Monsieur [C] [L] a été hospitalisé sans son consentement au vu du certificat médical établi par le Docteur [N] [J] en date du 20 juin 2025 faisant état de “patient schizophrène en rupture de traitement. Agitation psychomotrice, désorganisation de la pensée, idées délirantes de type mystique. N’a pas conscience de son trouble, ne critique pas son état, en rupture de soins” état nécessitant une prise en charge médicale ;
Monsieur [C] [L] a été maintenu en hospitalisation complète au regard du certificat médical établi par le docteur [F] [V] en date du 23 juin 2025 ;
Aux termes de l'avis motivé du [T] [E] en date du 26 juin 2025, ce médecin indique : “persistance d’une franche excitation psychomotrice avec un discours logorrhéique, tachypsychique, au point d’en devenir difficilement compréhensible. S’y associe une instabilité motrice avc un patient qui déambule sans but. L’intensité de cette symptomatologie lui confère une importante imprévisibilité. Il n’est actuellement pas en capacité de consentir aux soins.”,
et qu’en conséquence, la mesure de soins psychiatriques sans consentement avec hospitalisation à temps complet doit se poursuivre ;
Lors de l’audience, Monsieur [C] [L] s’est exprimé. Il entend la nécessité de l’hospitalisation mais il souhaiterait pouvoir basculer en secteur ouvert assez rapidement.
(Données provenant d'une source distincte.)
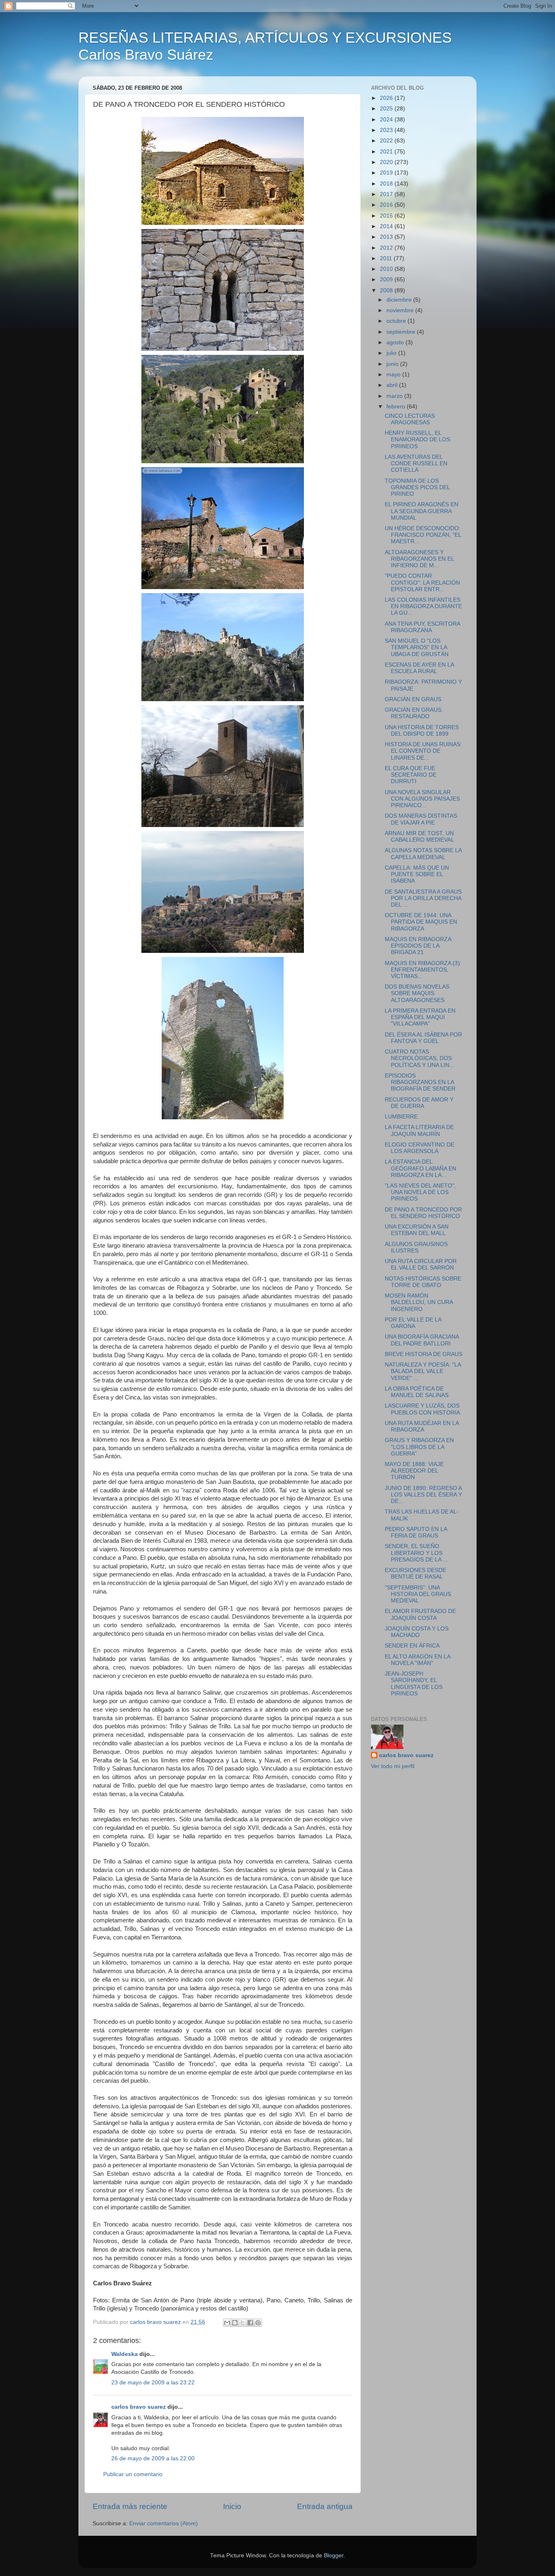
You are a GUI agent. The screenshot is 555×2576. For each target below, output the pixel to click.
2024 (387, 120)
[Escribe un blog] (235, 2323)
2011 (387, 258)
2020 (387, 162)
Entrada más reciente (130, 2506)
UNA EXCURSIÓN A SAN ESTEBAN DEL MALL (417, 1230)
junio (393, 364)
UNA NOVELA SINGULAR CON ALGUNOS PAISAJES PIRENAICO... (422, 798)
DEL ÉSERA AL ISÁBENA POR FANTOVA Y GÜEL (423, 1038)
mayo (394, 374)
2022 (387, 141)
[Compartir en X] (242, 2323)
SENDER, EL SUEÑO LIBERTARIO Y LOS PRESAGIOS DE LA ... (416, 1552)
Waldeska (124, 2354)
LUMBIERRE (401, 1117)
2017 (387, 194)
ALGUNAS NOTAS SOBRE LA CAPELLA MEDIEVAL (423, 853)
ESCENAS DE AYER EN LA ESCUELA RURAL (419, 668)
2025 (387, 109)
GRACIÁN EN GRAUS (413, 699)
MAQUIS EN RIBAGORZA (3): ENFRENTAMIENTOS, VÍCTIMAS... (423, 969)
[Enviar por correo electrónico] (227, 2323)
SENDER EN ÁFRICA (412, 1646)
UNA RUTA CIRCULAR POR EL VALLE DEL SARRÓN (421, 1264)
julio (392, 353)
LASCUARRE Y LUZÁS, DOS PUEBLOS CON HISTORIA (422, 1409)
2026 (387, 98)
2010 (387, 269)
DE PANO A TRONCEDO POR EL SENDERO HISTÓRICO (423, 1213)
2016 (387, 205)
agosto (395, 342)
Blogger (333, 2555)
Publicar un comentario (133, 2474)
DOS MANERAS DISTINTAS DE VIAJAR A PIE (421, 819)
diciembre (399, 300)
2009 (387, 279)
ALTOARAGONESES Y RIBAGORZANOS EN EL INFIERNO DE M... (419, 558)
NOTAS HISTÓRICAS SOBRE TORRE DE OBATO (423, 1282)
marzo (395, 396)
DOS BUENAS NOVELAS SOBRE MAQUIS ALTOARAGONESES (417, 993)
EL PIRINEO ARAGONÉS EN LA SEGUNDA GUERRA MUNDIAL (421, 510)
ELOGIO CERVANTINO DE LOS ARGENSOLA (419, 1148)
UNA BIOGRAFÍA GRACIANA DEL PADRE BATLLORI (422, 1340)
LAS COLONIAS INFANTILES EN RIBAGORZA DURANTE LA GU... (423, 606)
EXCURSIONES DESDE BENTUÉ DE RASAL (415, 1573)
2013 (387, 237)
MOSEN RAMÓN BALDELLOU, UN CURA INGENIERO (419, 1302)
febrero (396, 407)
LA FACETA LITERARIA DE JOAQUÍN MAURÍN (419, 1130)
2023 (387, 130)
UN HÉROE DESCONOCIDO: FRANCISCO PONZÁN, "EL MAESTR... (423, 534)
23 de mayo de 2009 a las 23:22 (153, 2383)
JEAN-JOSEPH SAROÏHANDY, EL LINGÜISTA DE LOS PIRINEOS (413, 1684)
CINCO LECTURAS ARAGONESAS (410, 419)
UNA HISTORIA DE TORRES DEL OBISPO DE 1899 (422, 730)
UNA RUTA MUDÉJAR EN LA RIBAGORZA (422, 1426)
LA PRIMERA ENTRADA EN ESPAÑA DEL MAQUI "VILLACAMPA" (420, 1017)
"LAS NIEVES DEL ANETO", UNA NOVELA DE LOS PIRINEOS (420, 1192)
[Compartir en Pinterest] (258, 2323)
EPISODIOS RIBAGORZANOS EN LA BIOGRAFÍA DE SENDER (420, 1082)
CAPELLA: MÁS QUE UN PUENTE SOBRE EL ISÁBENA (417, 874)
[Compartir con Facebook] (250, 2323)
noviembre (400, 310)
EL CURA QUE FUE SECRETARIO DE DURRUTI (410, 774)
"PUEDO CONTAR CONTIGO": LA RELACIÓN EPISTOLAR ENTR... (422, 582)
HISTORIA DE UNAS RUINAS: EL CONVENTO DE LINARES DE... (423, 750)
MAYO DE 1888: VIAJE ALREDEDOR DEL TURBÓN (414, 1470)
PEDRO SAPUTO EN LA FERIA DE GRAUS (416, 1532)
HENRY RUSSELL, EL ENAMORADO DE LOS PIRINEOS (417, 439)
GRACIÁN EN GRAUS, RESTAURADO (414, 713)
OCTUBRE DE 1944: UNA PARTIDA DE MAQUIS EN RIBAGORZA (421, 921)
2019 (387, 173)
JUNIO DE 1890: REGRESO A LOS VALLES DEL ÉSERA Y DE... (423, 1494)
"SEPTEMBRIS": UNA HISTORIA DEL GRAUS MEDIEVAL (418, 1594)
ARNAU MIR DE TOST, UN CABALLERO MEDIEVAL (419, 836)
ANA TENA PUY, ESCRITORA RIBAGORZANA (422, 627)
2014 (387, 226)
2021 (387, 152)
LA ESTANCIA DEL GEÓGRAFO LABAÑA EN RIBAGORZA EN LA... (420, 1168)
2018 (387, 184)
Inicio (232, 2506)
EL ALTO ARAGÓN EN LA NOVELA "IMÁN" (417, 1660)
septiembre (401, 332)
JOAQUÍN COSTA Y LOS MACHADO (417, 1632)
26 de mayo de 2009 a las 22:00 (153, 2458)
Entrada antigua (325, 2506)
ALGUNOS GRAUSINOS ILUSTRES (416, 1247)
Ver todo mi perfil (392, 1766)
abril (392, 385)
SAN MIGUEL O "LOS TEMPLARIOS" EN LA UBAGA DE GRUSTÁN (417, 647)
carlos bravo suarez (138, 2407)
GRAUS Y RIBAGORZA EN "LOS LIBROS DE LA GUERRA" (419, 1446)
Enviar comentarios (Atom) (163, 2523)
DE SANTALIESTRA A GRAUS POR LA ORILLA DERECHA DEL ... (423, 898)
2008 (387, 290)
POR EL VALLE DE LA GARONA (413, 1323)
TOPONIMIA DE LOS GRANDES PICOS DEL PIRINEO (417, 487)
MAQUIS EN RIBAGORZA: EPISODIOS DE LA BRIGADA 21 (419, 945)
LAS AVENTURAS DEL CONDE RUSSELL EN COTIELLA (416, 463)
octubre (397, 321)
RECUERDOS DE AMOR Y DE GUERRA (419, 1103)
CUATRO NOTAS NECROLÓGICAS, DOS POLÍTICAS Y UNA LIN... (419, 1058)
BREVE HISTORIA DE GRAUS (423, 1354)
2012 (387, 248)
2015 (387, 216)
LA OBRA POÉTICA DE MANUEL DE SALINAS (417, 1392)
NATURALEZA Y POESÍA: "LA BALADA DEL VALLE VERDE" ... (423, 1371)
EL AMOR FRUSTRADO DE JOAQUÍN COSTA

- sur l’absence de preuve de l’information de la commission départementale :
En l’espèce, il n’est pas démontré que l’asbence d’information de la commission départementale compétente en matière de soins sans consentement aurait ici causé un grief à [C] [L], dans la mesure où ce dernier a été informé de l’ensemble de ces droits, aurait pu intenter un recours contre la décision d’hospitalisation, et a pu faire valoir ses arguments à l’audience. Le moyen de nullité sera donc rejeté.
- sur le fait que la décision du directeur de l’hôpital portant admission en soins psychiatriques est datée du 23 juin 2025 et non du 20 juin 2025 :
Figure au dossier à la fois une décision du directeur relative à l’admission en soins psychiatriques à la demande d’un tiers à temps complet pour une durée d’un moins, à l’issue de la période d’observation de 72 heures, datée du 23 juin 2025, mais également une décision du directeur relative à l’admission en soins psychiatriques à la demande d’un tiers datée du 20 juin 2025, ouvrant la période d’observations, et basée sur le certificat médical initial. Les décisions ont été prises à 72 heures d’intervalle, par l’autorité habilitée, sur la base des certificats médicaux adéquats. Le moyen de nullité sera écarté.
- sur l’absence de preuve de la remise d’une convocation au patient en vue de la présente audience :
Figure au dossier un exemplaire de la convocation adressée à [C] [L], signé de la main d’un personnel soignant le 27 juin 2025, le patient étant dans l’incapacité de le faire lui-même. Le patient ayant été valablement convoqué, le moyen de nullité sera écarté.
- sur le fond :
Il résulte des éléments médicaux versés au soutien de la requête et des débats, que les troubles mentaux décrits aux certificats médicaux rappelés ci-dessus sont persistants à ce jour et rendent impossible son consentement sur la durée.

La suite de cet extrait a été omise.